*Problem to solve:* Can you rewrite the data from the line with "This screenshot has width=1189, height=432." up to and including the line with "Action: point(643,142)", swapping "Specifications" for "Settings" and keeping everything else the same?

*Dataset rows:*

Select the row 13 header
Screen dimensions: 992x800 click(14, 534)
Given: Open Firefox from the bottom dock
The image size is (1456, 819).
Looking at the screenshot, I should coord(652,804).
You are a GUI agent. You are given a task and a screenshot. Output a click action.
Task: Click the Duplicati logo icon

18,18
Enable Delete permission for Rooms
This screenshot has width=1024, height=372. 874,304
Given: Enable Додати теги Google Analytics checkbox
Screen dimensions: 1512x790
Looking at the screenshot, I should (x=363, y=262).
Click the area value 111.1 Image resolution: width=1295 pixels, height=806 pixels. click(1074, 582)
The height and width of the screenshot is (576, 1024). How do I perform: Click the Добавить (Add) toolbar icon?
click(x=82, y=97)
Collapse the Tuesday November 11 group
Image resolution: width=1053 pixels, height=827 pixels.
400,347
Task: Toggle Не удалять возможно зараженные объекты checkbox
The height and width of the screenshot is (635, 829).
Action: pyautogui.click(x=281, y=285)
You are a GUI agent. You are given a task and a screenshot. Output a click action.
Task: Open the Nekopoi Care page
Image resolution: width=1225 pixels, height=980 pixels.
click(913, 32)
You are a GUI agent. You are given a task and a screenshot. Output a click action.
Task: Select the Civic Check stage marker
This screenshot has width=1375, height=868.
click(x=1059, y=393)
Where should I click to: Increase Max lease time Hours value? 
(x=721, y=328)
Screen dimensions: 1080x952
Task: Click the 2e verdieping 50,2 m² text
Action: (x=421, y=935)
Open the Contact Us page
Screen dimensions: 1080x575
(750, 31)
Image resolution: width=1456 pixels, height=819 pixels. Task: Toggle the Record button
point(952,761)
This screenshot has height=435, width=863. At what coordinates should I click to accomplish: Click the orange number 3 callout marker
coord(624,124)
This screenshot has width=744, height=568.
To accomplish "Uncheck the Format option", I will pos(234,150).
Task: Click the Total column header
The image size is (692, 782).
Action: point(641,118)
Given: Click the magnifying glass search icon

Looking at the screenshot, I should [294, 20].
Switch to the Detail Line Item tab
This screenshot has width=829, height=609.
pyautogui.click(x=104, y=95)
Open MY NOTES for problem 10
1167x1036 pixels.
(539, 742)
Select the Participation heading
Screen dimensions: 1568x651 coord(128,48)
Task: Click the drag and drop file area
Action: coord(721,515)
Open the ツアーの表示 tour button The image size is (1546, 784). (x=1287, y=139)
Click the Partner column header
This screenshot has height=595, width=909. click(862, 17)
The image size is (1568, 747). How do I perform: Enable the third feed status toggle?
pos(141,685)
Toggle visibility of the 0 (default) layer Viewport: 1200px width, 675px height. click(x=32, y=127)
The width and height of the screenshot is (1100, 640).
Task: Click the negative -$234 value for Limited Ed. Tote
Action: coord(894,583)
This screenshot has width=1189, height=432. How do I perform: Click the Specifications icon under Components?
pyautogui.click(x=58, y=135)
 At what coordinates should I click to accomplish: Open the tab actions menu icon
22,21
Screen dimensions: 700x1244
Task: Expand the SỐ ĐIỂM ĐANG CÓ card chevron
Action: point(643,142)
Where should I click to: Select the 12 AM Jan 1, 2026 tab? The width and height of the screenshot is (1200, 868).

*Reply to the exercise:*
This screenshot has width=1189, height=432. How do I perform: Click the Settings icon under Components?
pyautogui.click(x=58, y=135)
 At what coordinates should I click to accomplish: Open the tab actions menu icon
22,21
Screen dimensions: 700x1244
Task: Expand the SỐ ĐIỂM ĐANG CÓ card chevron
Action: point(643,142)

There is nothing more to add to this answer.